* [Excerpt provided]
——————

October's Lowdown
October 2008, Volume 10, Number 10 |
Edited by Jim Hightower and Phillip Frazer |
Whoever wins, we need Kevin, Heather, A.J., Monisha, Stan, Debbie, and Peter
Political outsiders are the only change we can count on
At a time when We The People have been vociferously and unequivocally demanding that our political aspirants offer Big Ideas on America's Big Issues (good jobs, health care for all, the wars, Wall Street greed, our collapsing infrastructure, big-money corruption of government, etcetera), the presidential campaign has taken a dive into the politics of lipstick and other smears.
Barack Obama's campaign has been oddly tepid, as if on cruise control. It has not been hammering its best ideas, such as his call for a massive, long-term, multibillion-dollar program to restore America's economy and world leadership through a Green Deal that would create millions of middle-class jobs and achieve true energy independence from Big Oil. Far worse, the once-proud "straight-talk express" of John McCain has dissolved into a pool of Karl Rovian sleaze.

——————

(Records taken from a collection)
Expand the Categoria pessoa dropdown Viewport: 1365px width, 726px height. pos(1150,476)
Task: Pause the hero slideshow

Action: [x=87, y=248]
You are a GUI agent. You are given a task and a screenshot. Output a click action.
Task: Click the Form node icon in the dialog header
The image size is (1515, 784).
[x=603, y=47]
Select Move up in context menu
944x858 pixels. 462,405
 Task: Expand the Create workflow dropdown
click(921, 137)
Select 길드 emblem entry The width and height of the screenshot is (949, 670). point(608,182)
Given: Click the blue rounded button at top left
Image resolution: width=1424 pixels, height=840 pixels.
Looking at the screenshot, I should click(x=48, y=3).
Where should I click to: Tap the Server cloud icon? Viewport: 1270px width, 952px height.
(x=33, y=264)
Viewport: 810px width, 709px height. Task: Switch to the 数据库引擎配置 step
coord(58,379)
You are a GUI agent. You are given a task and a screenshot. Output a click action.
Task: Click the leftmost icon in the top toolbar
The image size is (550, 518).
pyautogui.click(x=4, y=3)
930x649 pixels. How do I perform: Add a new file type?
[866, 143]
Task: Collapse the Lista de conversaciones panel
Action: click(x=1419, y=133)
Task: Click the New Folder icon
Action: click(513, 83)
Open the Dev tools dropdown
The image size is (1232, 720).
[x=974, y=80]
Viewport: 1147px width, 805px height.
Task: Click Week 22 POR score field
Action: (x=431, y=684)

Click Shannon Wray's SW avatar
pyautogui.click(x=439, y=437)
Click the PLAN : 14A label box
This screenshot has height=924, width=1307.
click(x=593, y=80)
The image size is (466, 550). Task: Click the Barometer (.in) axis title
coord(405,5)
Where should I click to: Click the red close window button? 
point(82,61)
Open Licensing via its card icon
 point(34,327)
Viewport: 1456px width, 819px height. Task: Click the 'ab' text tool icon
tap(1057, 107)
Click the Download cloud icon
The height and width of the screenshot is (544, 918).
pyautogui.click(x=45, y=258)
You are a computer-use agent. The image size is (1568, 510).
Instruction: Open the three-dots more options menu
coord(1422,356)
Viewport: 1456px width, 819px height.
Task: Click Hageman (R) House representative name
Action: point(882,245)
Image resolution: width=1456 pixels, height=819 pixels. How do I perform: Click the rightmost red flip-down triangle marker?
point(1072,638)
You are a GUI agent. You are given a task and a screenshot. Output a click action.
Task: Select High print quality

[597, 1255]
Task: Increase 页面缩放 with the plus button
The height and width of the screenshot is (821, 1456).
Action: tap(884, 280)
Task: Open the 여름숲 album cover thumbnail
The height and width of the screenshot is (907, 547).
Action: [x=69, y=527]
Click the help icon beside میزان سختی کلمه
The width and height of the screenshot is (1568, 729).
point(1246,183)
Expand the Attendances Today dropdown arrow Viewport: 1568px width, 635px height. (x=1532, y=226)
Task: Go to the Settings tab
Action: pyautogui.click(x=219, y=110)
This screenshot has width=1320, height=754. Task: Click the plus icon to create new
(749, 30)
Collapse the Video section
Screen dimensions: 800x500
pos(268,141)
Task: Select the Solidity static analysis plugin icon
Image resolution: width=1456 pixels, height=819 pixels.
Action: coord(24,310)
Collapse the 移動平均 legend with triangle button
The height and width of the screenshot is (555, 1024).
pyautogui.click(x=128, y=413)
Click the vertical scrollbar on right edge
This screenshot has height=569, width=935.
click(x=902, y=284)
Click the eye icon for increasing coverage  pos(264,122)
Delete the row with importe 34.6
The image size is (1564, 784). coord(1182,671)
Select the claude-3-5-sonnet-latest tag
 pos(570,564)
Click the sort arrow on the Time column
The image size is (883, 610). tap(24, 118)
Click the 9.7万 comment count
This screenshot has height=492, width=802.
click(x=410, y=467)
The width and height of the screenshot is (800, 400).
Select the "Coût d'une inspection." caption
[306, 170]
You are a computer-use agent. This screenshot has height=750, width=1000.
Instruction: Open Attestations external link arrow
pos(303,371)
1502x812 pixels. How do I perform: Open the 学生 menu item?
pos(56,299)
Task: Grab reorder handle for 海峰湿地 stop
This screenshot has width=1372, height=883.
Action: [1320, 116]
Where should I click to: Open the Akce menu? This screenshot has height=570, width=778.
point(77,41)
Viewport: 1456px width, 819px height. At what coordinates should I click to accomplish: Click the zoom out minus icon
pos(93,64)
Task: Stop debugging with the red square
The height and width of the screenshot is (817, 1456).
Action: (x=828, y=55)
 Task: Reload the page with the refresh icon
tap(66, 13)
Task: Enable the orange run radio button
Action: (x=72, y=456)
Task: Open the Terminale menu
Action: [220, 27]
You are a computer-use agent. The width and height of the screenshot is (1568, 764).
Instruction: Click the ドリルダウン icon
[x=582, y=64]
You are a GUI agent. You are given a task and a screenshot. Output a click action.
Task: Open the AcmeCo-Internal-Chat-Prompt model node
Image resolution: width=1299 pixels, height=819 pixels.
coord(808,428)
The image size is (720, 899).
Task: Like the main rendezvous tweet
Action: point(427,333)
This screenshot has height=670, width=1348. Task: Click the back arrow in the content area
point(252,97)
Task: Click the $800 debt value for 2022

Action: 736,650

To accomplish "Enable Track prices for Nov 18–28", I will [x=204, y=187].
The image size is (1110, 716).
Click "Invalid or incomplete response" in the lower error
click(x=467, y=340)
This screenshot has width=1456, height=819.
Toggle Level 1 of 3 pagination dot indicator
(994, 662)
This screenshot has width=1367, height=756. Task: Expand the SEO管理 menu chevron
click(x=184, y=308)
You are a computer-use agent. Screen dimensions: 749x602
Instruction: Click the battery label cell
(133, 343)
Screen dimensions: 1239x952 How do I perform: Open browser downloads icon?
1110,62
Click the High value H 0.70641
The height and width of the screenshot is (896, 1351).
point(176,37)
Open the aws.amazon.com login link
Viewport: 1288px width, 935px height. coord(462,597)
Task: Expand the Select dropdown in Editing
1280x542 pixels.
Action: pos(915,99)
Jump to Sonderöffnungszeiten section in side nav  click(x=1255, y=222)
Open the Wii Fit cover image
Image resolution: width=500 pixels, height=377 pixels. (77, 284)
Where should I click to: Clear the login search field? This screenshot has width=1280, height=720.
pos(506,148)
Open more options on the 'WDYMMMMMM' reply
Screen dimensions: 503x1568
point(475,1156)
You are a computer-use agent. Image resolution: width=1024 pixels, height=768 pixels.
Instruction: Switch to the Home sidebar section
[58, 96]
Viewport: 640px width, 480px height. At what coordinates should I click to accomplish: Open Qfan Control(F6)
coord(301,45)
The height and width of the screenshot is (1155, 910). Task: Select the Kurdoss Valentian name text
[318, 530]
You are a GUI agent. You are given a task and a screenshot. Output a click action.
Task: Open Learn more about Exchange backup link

——————

Pick up the October 2008 newsletter piece on the presidential campaign above and write the next part, starting right after its last sentence.

* [Exercise result]
The McCainites shrieked in September that Obama had called the sainted Sarah Palin a lipstick-wearing pig. Which, of course, he had not. Wait, they shrieked even more shrilly in a campaign ad, Obama supported a bill to require "comprehensive sex ed" for kindergarteners, forcing children to learn about sex "before learning to read." Which, of course, he had not. Then came last month's Wall Street banking collapse, and McCain immediately popped out an ad huffing that Obama was getting his advice on financial policy from a former CEO of one of the failed banks. Which, of course, he was not. McCain's henchmen have also spread rumors that Obama is a Muslim, that he is not even an American citizen, and that he won't put his hand over his heart to pledge allegiance to our flag. Which, of course, he is not, he is, and he does. And have you heard? Obama has fathered black children!
Such stuff would be a knee-slapping hoot if it was a skit on "Saturday Night Live," but this is a campaign to choose the president of the United States. Every day that McCain and crew can set the media yackety-yackers buzzing over nonsense and force Obama to respond to lipstick is a day that there is no national discussion of what matters.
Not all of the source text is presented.